■ The task
Each line from the one containing "Detail (1121, 750)" through the end of the entries below must be output exactly; no other line belongs.

■ Materials provided
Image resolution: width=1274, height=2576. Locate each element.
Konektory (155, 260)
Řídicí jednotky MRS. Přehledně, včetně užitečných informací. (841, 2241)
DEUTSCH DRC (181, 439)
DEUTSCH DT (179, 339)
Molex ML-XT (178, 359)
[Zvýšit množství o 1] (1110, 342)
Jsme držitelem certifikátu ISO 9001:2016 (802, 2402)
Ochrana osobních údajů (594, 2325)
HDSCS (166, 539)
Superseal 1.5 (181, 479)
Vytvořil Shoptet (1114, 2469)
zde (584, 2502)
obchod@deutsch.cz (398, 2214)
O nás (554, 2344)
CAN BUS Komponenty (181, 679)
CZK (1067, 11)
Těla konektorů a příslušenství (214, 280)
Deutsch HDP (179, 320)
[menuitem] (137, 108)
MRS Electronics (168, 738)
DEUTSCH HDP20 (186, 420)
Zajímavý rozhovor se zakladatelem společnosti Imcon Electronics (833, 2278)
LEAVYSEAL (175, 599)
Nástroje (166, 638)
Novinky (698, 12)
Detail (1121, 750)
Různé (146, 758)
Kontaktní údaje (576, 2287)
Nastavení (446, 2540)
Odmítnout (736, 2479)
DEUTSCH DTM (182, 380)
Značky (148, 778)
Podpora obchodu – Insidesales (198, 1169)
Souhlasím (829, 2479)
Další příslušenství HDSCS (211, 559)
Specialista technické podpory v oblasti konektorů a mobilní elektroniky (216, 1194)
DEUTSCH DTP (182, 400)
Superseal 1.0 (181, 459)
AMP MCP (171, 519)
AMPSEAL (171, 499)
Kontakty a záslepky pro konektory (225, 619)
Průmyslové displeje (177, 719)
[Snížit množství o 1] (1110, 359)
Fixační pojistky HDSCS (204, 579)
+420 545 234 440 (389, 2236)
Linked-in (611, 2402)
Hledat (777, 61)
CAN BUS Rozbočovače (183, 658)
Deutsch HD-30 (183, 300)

■ Result of the exercise
Detail (1121, 750)
Různé (146, 758)
Kontaktní údaje (576, 2287)
Nastavení (446, 2540)
Odmítnout (736, 2479)
DEUTSCH DTM (182, 380)
Značky (148, 778)
Podpora obchodu – Insidesales (198, 1169)
Souhlasím (829, 2479)
Další příslušenství HDSCS (211, 559)
Specialista technické podpory v oblasti konektorů a mobilní elektroniky (216, 1194)
DEUTSCH DTP (182, 400)
Superseal 1.0 (181, 459)
AMP MCP (171, 519)
AMPSEAL (171, 499)
Kontakty a záslepky pro konektory (225, 619)
Průmyslové displeje (177, 719)
[Snížit množství o 1] (1110, 359)
Fixační pojistky HDSCS (204, 579)
+420 545 234 440 (389, 2236)
Linked-in (611, 2402)
Hledat (777, 61)
CAN BUS Rozbočovače (183, 658)
Deutsch HD-30 (183, 300)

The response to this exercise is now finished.